When the response came, it was not from the government. A man in a black uniform pushed his way to the front of the crowd. People got out of his way as quickly as they could. The rather large rifle he was carrying may have had something to do with that. Before the nearest policemen could get to him, he ducked under the tape and jumped the barricade. When the cops tried to follow him, they found themselves blocked by something no one could see.
Everyone watched while he strode across the grass toward Commander Khuran. The news anchors broke into almost apoplectic commentaries.
The man stopped when he was perhaps twenty feet from the commander. He laid the rifle down on the ground, dropped his pistol belt on top of it, then unfastened and shrugged off his body armor and equipment vest. He discarded the cap, so that he stood bareheaded in the sunlight, blond hair stirring in the breeze. He gave a bow to the commander, then assumed a similar posture.
Commander Khuran beckoned to the man. He straightened. When he spoke, his voice was heard as well as the commander’s had been previously.
“I can tell you what has happened to them. I will tell you what has happened to them.”
At that, the crowd went nuts. The police had their hands full dealing with the crowd, but they were pushed back until they encountered an unseen barrier around the craft, the commander and the man in black.

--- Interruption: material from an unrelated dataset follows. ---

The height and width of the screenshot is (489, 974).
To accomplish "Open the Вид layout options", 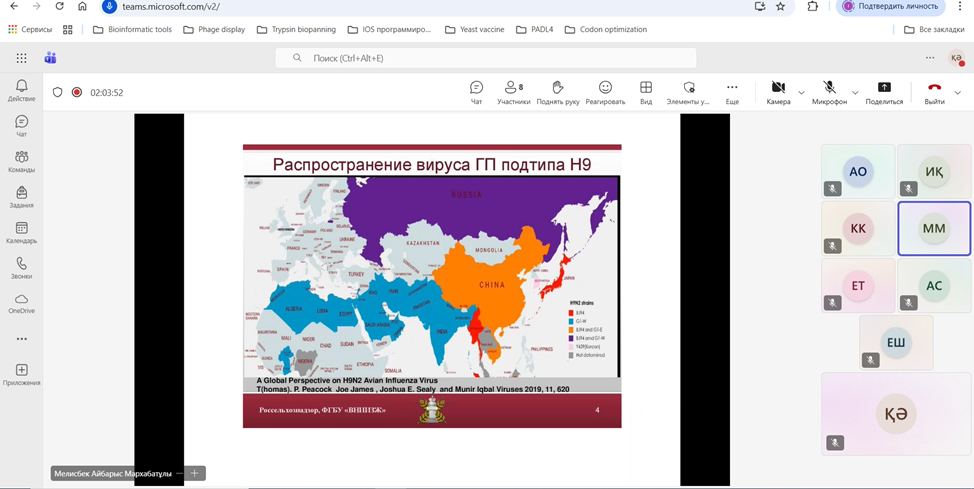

Slowly, the noise began to die down. Cameras began to turn again to the two figures standing facing each other within the cleared area. Commander Khuran beckoned again, waving a hand at the ship in obvious invitation. The figure in black stood still for a moment, then began walking, almost marching, toward the ramp. The commander fell in beside him, and together they entered the spaceship. The ramp retracted. The doors closed. And everyone in the world was left wondering.
Ten years later
Rowf was doing his dog thing, sniffing everything in sight and watering every tree and bush we passed by. I swear, that dog’s bladder proved that the outside of something can be smaller than the inside.
I was walking along and looking at the stars, something I do a lot of. The sky was really black, and the stars just glittered in it. Beautiful. One of the things that makes me believe God is an artist. I find that a calming thought.
Rowf stopped so suddenly I just about fell over him. “What’s up, dog?” I laid my hand on his neck, feeling the hair rise. His ears were perked forward. I could hear the slow rumble of a warning growl coming from his throat. After a moment, I could hear what he heard—someone crashing through the brush.
I like my privacy—I have my reasons for that—so my property is very clearly posted No Trespassing. The fact that someone was blundering around on it in the dark lifted my hackles along with Rowf’s. It also stirred some memories that had lain quiet for a lot of years. I headed in the direction of the noise, Rowf trailing along behind.
The crashing grew closer and closer. Someone with no woods sense was running hard in the dark, risking a fall and a broken limb or worse. I stopped where I was, waiting. After a moment, I could see her. Light clothing, long hair, looking back over her shoulder when she burst through the brush and ran headlong into my chest with an “Oof”.